··· DOCUMENTO DE ORIGEM

Convivendo com uma terrível sensação de impunidade, já que a cadeia só
funciona para quem não tem dinheiro para pagar bons advogados, a
intolerância emerge. Aquele que, no desamparo de uma vida à margem, não
tem o estatuto de ser humano reconhecido pela sociedade, reage com
relação ao outro recusando-lhe também esse estatuto. Como não enxergamos
o outro, o outro não nos vê. E assim acumulamos nossos ódios – o
semelhante torna-se o inimigo.
A taxa de homicídios no Brasil chega a 20 assassinatos por grupo de 100
mil habitantes, o que equivale a 37 mil pessoas mortas por ano, número
três vezes maior que a média mundial. E quem mais está exposto à
violência não são os ricos que se enclausuram atrás dos muros altos de
condomínios fechados, protegidos por cercas elétricas, segurança privada
e vigilância eletrônica, mas os pobres confinados em favelas e bairros
de periferia, à mercê de narcotraficantes e policiais corruptos.
Machistas, ocupamos o vergonhoso sétimo lugar entre os países com maior
número de vítimas de violência doméstica, com um saldo, na última
década, de 45 mil mulheres assassinadas. Covardes, em 2012 acumulamos
mais de 120 mil denúncias de maus-tratos contra crianças e adolescentes.
E é sabido que, tanto em relação às mulheres quanto às crianças e
adolescentes, esses números são sempre subestimados.
Hipócritas, os casos de intolerância em relação à orientação sexual
revelam, exemplarmente, a nossa natureza. O local onde se realiza a mais
importante parada gay do mundo, que chega a reunir mais de três milhões
de participantes, a Avenida Paulista, em São Paulo, é o mesmo que
concentra o maior número de ataques homofóbicos da cidade.
E aqui tocamos num ponto nevrálgico: não é coincidência que a população
carcerária brasileira, cerca de 550 mil pessoas, seja formada
primordialmente por jovens entre 18 e 34 anos, pobres, negros e com
baixa instrução.
O sistema de ensino vem sendo ao longo da história um dos mecanismos
mais eficazes de manutenção do abismo entre ricos e pobres. Ocupamos os
últimos lugares no ranking que avalia o desempenho escolar no mundo:
cerca de 9% da população permanece analfabeta e 20% são classificados
como analfabetos funcionais – ou seja, um em cada três brasileiros
adultos não tem capacidade de ler e interpretar os textos mais simples.

······
··· DADOS REGISTRADOS

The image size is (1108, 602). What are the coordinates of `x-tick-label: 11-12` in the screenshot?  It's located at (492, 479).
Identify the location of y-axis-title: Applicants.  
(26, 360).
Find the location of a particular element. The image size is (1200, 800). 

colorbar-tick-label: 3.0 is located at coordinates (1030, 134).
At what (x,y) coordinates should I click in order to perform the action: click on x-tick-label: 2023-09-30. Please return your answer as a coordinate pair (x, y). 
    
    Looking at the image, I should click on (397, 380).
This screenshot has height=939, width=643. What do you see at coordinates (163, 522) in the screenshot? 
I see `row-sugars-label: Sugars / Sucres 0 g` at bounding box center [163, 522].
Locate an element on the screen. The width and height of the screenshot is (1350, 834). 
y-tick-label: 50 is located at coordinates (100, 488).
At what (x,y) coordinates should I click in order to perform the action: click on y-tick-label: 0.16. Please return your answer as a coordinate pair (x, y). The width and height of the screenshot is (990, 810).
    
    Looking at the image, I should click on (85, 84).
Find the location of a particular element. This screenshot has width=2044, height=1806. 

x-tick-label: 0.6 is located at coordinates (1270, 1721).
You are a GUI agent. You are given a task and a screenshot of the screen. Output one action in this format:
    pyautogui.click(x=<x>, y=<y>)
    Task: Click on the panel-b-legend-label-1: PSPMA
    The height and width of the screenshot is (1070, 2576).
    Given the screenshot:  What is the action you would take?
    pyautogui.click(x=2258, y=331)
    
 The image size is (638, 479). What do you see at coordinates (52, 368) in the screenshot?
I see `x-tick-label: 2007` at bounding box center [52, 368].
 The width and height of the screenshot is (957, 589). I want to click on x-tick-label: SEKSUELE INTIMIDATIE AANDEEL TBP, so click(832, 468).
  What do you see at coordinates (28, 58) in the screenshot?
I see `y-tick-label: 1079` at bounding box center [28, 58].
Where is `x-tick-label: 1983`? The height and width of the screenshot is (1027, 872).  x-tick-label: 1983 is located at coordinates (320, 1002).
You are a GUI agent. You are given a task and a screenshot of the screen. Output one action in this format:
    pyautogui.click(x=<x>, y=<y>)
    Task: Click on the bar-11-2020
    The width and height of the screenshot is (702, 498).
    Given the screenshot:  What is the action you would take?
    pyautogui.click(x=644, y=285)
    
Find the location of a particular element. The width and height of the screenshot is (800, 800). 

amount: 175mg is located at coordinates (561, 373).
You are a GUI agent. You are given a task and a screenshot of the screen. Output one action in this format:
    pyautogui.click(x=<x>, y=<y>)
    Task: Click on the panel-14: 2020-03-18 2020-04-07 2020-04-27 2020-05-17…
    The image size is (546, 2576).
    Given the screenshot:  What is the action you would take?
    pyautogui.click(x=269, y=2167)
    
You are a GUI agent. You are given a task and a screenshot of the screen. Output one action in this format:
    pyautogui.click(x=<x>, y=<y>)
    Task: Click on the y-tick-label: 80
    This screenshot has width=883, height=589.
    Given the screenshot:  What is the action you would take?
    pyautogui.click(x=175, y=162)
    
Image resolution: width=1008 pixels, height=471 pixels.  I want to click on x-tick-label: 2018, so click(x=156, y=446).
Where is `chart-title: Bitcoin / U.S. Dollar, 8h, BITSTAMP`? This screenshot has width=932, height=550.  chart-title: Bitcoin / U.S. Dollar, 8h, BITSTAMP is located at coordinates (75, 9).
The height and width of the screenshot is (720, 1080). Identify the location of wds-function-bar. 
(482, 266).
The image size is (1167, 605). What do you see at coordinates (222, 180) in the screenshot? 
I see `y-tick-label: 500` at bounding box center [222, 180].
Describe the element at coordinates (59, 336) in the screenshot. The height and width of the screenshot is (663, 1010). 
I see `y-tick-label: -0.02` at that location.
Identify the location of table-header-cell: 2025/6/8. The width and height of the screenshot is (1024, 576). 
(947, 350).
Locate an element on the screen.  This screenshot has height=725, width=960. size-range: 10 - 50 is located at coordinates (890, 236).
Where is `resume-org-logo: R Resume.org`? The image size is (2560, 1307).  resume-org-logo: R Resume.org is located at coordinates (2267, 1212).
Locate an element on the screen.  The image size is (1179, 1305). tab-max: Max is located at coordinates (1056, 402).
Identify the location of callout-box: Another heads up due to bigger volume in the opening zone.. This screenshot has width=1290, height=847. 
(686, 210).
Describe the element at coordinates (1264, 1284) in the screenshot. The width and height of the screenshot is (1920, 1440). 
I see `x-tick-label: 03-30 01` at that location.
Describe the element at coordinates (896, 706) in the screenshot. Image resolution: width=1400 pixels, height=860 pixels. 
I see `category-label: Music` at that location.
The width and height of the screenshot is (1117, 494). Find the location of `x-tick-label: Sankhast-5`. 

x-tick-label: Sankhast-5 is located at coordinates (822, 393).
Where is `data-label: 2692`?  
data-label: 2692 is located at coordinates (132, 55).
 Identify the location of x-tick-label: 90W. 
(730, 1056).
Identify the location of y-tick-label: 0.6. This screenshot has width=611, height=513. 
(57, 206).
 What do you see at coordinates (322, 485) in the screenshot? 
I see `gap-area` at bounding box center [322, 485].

······

**TAREFAS A CUMPRIR**
1. De acordo com o texto sobre a violência no Brasil, qual local de São Paulo concentra o maior número de ataques homofóbicos da cidade?
2. Escreva a continuação do texto sobre a violência no Brasil a partir da última frase apresentada.

**TAREFAS RESOLVIDAS**
1. A Avenida Paulista.

2.
...continuamos lendo pouco, em média menos de quatro títulos por ano, e
no país inteiro há somente uma livraria para cada 63 mil habitantes,
ainda assim concentradas nas capitais e grandes cidades do interior.
...apesar de todos os esforços, é imenso o peso do nosso legado de 500
anos de desmandos. Continuamos a ser um país onde moradia, educação,
saúde, cultura e lazer não são direitos de todos, mas privilégios de
alguns. Em que a faculdade de ir e vir, a qualquer tempo e a qualquer
hora, não pode ser exercida, porque faltam condições de segurança
pública. Em que mesmo a necessidade de trabalhar, em troca de um salário
mínimo equivalente a cerca de 300 dólares mensais, esbarra em
dificuldades elementares como a falta de transporte adequado. Em que o
respeito ao meio-ambiente inexiste. Em que nos acostumamos todos a
burlar as leis.
Ora o Brasil surge como uma região exótica, de praias paradisíacas,
florestas edênicas, carnaval, capoeira e futebol; ora como um lugar
execrável, de violência urbana, exploração da prostituição infantil,
desrespeito aos direitos humanos e desdém pela natureza. Ora festejado
como um dos países mais bem preparados para ocupar o lugar de
protagonista no mundo – amplos recursos naturais, agricultura, pecuária e
indústria diversificadas, enorme potencial de crescimento de produção e
consumo; ora destinado a um eterno papel acessório, de fornecedor de
matéria-prima e produtos fabricados com mão-de-obra barata, por falta de
competência para gerir a própria riqueza.
Agora, somos a sétima economia do planeta. E permanecemos em terceiro lugar entre os mais desiguais dentre todos".